Lei, Cécilia, per fortuna è altra. Non è un'arrampicatrice, non è partita dalla provincia alla conquista della capitale e del mondo, se ne frega di stucchi dorati e tappeti rossi, di passare il tempo tra un'inaugurazione e una rimessa di onorificenze, sarà pure una Corte ma almeno a Versailles c'erano feste e festini, ci si divertiva, si giocava, si costruivano pettegolezzi, maldicenze, complotti: all'Eliseo, la sera ci saranno sì e no tre finestre illuminate, corridoi e saloni sono vuoti, si timbra il cartellino e tranne i membri di gabinetto si lavora a orario sindacale. L'ha sempre detto, temo che tutto questo mi faccia “chier”.

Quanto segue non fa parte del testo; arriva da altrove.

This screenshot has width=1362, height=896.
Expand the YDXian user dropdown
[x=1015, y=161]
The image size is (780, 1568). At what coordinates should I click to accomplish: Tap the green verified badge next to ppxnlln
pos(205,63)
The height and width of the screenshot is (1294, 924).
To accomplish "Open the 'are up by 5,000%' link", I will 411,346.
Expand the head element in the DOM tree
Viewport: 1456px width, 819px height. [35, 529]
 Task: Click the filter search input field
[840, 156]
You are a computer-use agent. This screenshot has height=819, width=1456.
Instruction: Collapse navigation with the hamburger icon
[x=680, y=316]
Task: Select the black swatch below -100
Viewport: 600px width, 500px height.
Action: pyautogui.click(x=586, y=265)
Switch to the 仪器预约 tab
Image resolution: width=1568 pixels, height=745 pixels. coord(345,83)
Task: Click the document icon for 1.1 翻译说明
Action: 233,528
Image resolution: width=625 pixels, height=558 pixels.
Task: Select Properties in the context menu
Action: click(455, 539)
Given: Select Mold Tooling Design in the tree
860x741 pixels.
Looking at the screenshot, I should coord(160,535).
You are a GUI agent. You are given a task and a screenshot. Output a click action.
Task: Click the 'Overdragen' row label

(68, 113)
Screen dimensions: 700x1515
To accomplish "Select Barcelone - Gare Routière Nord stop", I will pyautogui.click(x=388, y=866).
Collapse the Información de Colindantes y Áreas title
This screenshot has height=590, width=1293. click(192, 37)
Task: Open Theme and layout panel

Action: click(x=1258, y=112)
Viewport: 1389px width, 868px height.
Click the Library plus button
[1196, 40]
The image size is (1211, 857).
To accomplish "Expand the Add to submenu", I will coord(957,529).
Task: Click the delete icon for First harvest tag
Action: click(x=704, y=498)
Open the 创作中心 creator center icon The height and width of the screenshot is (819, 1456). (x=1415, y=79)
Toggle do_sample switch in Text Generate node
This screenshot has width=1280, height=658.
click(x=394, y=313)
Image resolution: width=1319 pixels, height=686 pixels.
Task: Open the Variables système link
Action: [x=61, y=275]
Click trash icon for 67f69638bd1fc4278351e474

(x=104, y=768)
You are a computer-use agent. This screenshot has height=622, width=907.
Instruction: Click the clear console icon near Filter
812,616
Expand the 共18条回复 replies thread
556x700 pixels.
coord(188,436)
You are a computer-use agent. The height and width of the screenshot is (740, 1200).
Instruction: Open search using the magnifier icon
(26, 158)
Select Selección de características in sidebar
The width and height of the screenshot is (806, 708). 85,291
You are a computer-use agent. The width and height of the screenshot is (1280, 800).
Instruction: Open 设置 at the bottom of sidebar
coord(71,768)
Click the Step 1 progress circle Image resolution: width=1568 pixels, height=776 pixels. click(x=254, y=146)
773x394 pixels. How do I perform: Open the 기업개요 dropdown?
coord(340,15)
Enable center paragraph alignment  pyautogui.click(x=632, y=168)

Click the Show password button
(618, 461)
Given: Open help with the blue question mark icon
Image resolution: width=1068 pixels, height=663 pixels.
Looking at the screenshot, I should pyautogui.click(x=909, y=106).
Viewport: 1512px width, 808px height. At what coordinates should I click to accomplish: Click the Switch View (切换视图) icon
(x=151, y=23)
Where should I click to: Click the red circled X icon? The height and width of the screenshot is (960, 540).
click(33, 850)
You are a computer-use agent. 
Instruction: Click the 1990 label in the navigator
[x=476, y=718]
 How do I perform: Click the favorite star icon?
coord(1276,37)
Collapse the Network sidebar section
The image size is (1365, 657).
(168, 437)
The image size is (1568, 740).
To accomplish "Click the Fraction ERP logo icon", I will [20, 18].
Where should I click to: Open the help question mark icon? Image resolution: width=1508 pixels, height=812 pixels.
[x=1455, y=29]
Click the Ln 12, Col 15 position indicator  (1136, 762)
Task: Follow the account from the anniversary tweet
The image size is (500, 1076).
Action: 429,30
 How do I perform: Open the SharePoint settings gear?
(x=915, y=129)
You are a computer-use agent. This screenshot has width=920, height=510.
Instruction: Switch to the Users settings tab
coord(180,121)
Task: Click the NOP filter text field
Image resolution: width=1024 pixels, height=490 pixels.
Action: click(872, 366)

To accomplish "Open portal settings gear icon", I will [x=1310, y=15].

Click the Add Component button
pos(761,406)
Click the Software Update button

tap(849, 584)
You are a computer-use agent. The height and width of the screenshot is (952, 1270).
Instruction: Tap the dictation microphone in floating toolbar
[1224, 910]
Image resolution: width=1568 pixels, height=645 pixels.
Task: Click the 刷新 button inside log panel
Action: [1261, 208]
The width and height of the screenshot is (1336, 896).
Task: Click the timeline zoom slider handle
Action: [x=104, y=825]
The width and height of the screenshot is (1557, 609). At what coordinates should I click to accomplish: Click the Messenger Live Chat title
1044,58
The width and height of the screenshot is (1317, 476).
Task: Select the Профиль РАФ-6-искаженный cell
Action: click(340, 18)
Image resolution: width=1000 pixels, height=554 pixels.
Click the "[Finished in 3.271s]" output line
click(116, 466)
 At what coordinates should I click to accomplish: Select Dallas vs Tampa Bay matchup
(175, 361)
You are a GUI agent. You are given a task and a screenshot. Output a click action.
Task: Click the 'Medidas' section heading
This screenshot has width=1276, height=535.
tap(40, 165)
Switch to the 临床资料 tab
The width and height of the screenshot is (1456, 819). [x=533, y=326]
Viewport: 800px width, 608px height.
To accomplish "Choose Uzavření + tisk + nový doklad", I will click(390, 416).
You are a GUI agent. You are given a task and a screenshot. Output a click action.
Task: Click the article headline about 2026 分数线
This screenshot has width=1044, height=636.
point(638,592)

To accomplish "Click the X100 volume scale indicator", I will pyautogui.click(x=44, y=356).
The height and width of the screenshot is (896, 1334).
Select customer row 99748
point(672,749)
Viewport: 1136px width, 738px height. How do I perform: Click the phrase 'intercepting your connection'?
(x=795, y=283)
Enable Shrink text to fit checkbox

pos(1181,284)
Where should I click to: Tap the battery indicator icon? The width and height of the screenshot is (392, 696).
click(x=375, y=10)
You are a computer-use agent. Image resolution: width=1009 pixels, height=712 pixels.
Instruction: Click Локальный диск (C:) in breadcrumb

Cécilia è per metà gitana e per metà aristocratica, è un cavallo di razza che scarta alla minima ombra. E' una donna, completamente donna, autonomamente donna, che in un secolo ha cambiato in modo irreversibile il modo di vedersi e di vedere l'uomo, non più l'appendice di uno, semmai la metà di due. Anche su pubblica piazza. Come donna, Cécilia vuole amore prima ancora che matrimoni. Ha sposato chi ha amato, non il contrario. E quando sente la crisi, gira la pagina: perché nulla svilisce e ferisce di più una donna – una donna, non uomo – che costringersi a vivere accanto a qualcuno che non si ama più. L'uomo è colui che crede di vivere anche annodando e trascinando frammenti amorosi sempre più pallidi, solo la donna sa tagliare con dolore ma con nettezza.
Quanto al perché ci sia un tale bisogno di amore, tanta voglia di riprodurre gli slanci della passione, la risposta possibile mi sembra questa: gli uomini, e soprattutto le donne, del Novecento hanno imparato a vivere nel presente permanente. Qui e ora. Vivono come se Dio non ci fosse. Non so se sia un bene o un male, ma è così.